(Saved entries)
.....

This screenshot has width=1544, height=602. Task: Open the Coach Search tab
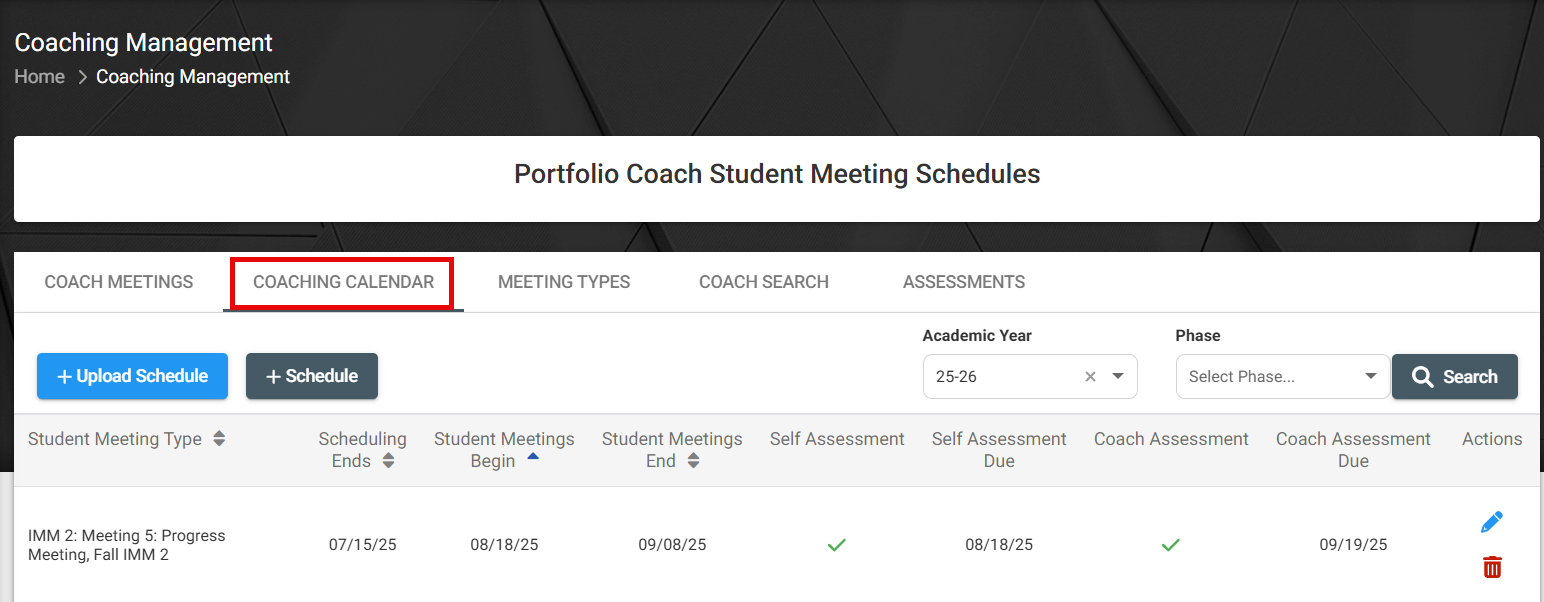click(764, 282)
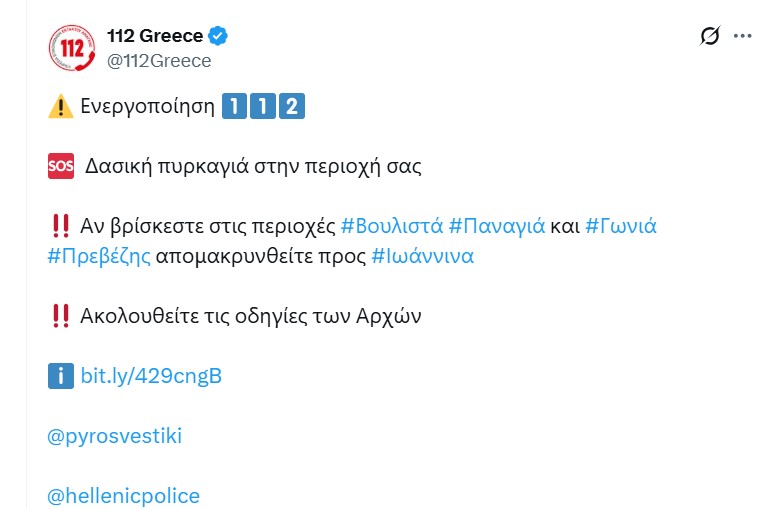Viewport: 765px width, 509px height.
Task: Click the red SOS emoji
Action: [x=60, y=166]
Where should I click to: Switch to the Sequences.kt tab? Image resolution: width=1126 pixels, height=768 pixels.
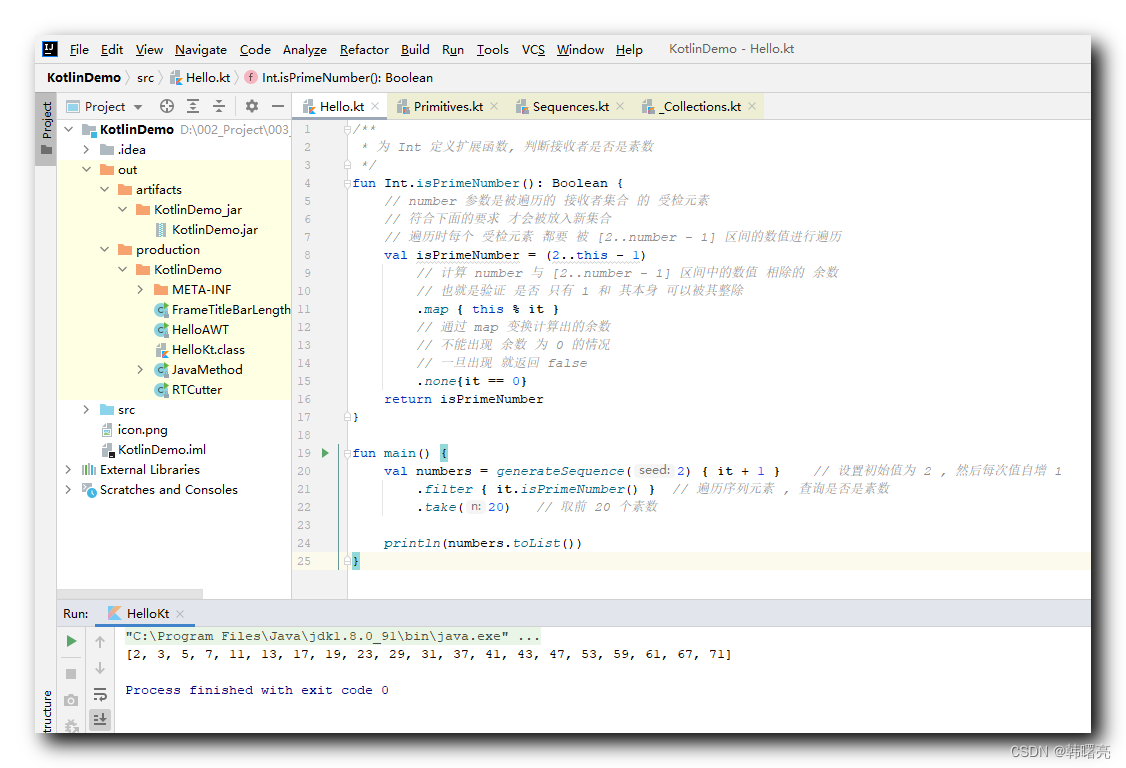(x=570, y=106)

.....

**Directions**
All of the data should be returned word for word, with each picture left out.

**Answer for this exercise**
This screenshot has width=1544, height=602. Task: Open the Coach Search tab
click(764, 282)
Viewport: 765px width, 509px height.
Task: Click the red SOS emoji
Action: [x=60, y=166]
Where should I click to: Switch to the Sequences.kt tab? Image resolution: width=1126 pixels, height=768 pixels.
(x=570, y=106)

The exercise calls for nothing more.